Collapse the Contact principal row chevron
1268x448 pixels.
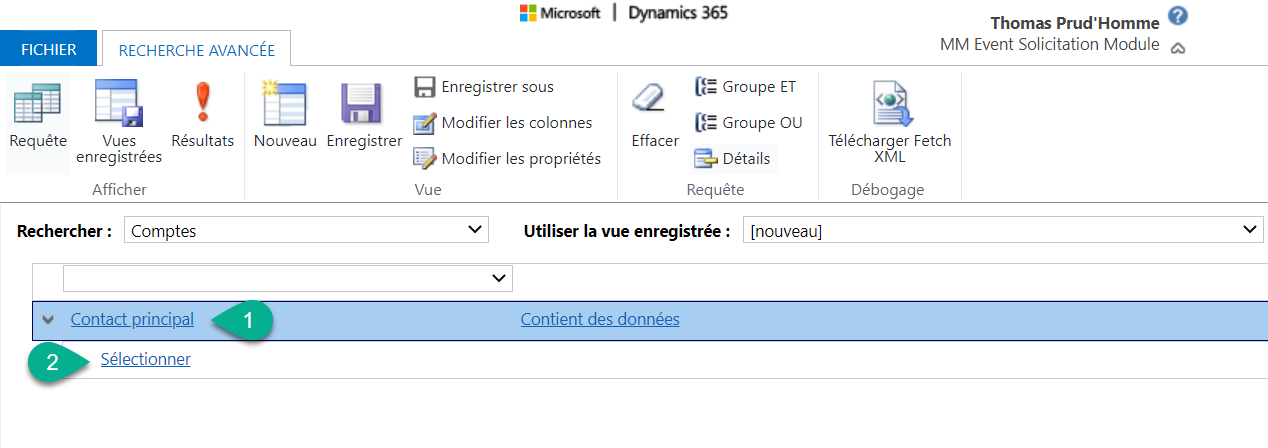(48, 320)
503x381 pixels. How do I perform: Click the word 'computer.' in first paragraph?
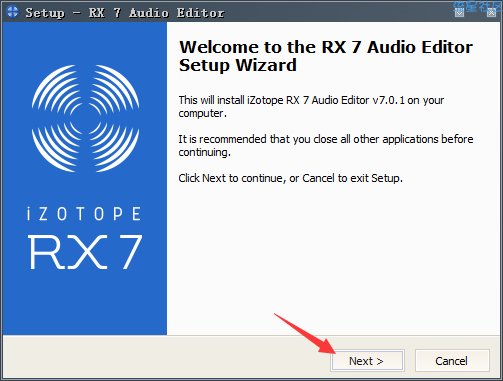point(202,113)
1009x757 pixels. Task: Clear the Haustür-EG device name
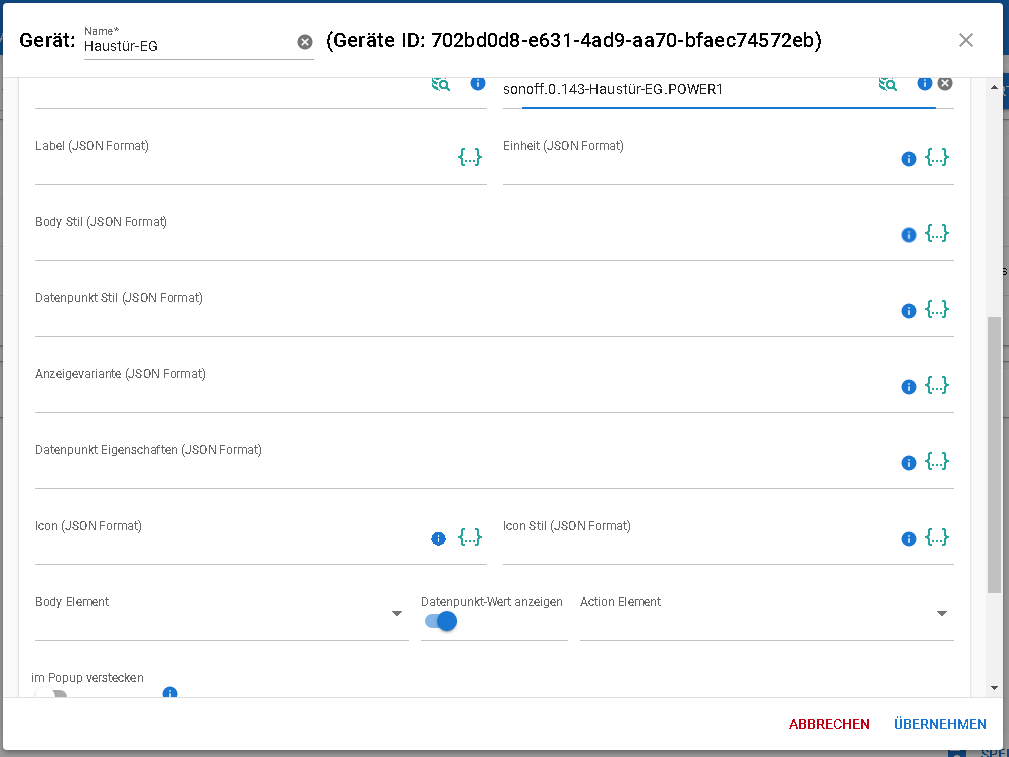pyautogui.click(x=305, y=42)
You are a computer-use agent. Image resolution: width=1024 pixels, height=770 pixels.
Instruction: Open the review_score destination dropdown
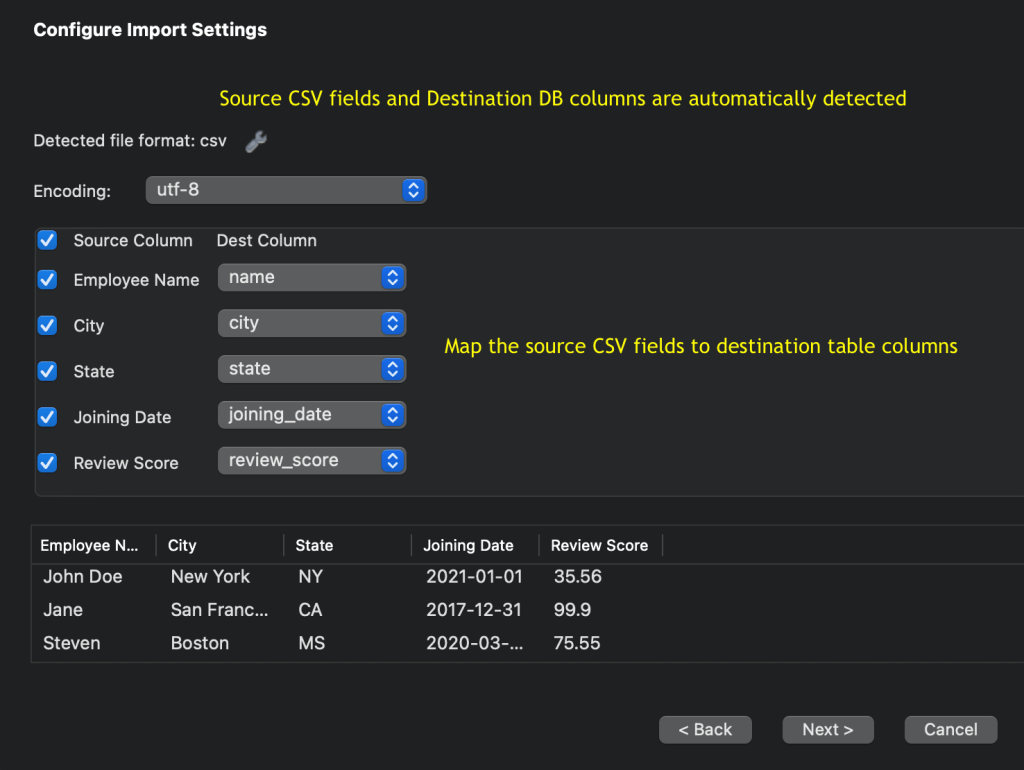(x=311, y=460)
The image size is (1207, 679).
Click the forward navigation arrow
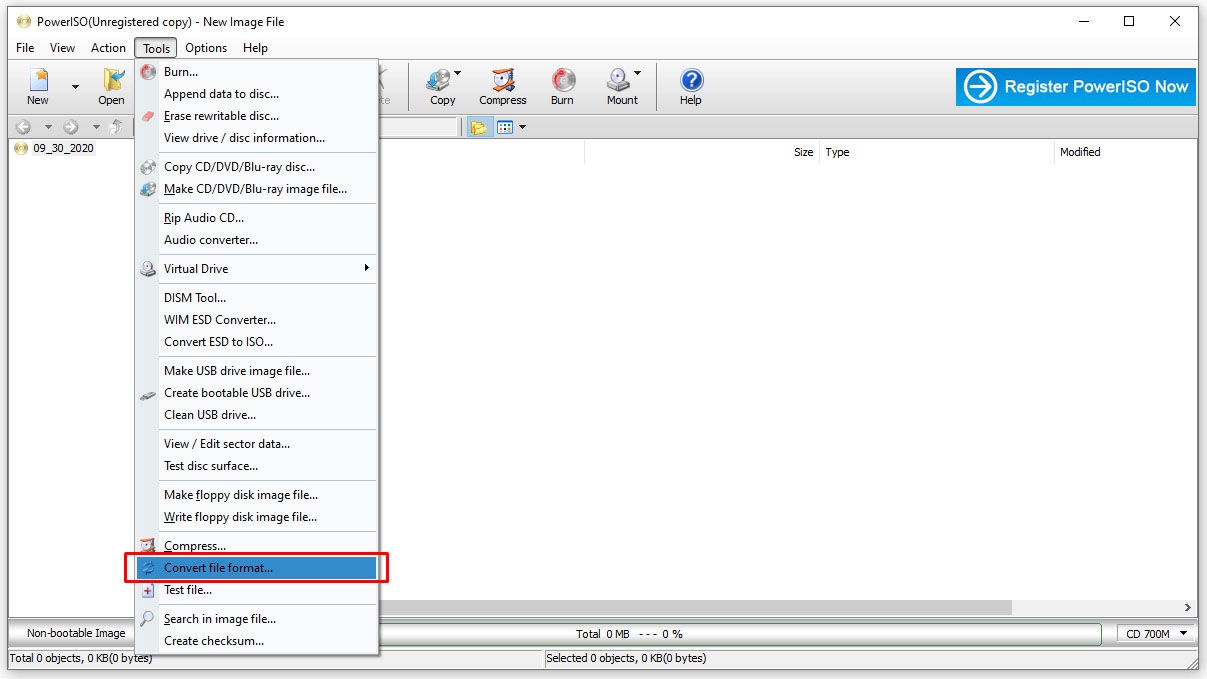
○ ○ ○ ○ ○
- [Exercise details]:
Transcribe each line of the material above verbatim, but do not include the images.

- [Task response]:
Collapse the Contact principal row chevron
1268x448 pixels.
(48, 320)
503x381 pixels. How do I perform: Click the word 'computer.' in first paragraph?
point(202,113)
1009x757 pixels. Task: Clear the Haustür-EG device name
pyautogui.click(x=305, y=42)
You are a computer-use agent. Image resolution: width=1024 pixels, height=770 pixels.
Instruction: Open the review_score destination dropdown
(x=311, y=460)
The image size is (1207, 679).
Click the forward navigation arrow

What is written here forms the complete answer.